The Pierre Auger Observatory in Argentina is the world largest detector for cosmic rays at the highest energies. It is realized as a hybrid detector, combining the detection of secondary particles at ground level with an array of 1660 water-Cherenkov detectors deployed over an area of about 3000 km² and the detection of emitted florescence light with 27 florescence telescopes at four sites around the array.
For the Auger Engineering Radio Array, an extension of the Pierre Auger Observatory with antennas in the MHz range, it is necessary to monitor the local atmospheric conditions. These have a large influence on the radio emission of air showers. In particular, amplified signals up to an order of magnitude have been detected as an effect of thunderstorms. For a more detailed investigation and the detection of thunderstorms, a new lightning detection system has been developed and installed at the Pierre Auger Observatory in Argentina. Together with the data of an electric field mill that measures the electric field strength at ground level at the antenna array.

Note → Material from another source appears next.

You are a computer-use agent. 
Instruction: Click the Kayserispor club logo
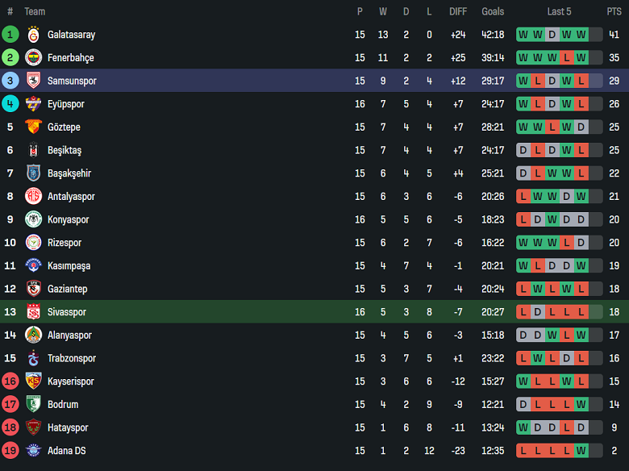[x=33, y=381]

The new lightning detection system allowed the development of a lightning-based trigger for the water-Cherenkov detectors to read individual stations when lightning strikes nearby. With these data a possible correlation between the formation of lightning and cosmic ray showers can be in future investigated even at low energies of about PeV. Within this work the development of the new lightning detection systems is described and the different data of the different systems are compared to each other.